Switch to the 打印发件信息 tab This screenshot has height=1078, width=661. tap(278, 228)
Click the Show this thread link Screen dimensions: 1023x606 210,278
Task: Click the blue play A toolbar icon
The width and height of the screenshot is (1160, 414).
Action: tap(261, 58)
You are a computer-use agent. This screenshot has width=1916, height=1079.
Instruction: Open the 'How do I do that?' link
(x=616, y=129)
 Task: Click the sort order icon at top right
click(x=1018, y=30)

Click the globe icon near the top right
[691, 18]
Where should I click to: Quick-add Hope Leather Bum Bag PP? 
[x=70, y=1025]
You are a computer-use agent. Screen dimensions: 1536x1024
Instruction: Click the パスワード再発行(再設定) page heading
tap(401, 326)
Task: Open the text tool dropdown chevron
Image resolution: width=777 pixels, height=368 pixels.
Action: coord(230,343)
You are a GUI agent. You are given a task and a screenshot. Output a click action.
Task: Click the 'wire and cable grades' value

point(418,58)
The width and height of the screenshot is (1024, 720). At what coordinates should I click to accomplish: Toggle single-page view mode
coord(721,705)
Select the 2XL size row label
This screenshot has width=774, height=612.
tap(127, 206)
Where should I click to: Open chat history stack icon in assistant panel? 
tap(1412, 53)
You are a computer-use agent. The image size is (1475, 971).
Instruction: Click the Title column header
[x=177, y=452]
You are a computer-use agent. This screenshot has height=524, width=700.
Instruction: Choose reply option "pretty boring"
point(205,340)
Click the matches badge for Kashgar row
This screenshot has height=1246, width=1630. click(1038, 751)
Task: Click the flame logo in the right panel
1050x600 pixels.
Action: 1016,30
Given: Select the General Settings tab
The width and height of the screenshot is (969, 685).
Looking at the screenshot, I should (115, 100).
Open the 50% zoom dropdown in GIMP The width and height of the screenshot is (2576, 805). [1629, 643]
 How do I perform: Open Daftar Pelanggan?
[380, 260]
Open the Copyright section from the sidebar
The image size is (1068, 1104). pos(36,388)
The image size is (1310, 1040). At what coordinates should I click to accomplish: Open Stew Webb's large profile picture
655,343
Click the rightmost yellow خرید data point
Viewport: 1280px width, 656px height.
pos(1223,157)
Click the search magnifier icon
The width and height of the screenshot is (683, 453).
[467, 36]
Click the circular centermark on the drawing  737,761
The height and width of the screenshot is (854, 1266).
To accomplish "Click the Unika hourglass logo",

REQUIRED WORK:
Give again the lines from the line holding "Click the circular" through the close of the listing, both included, exactly as written and with nothing else.

WRITTEN ANSWER:
Click the circular centermark on the drawing  737,761
The height and width of the screenshot is (854, 1266).
To accomplish "Click the Unika hourglass logo",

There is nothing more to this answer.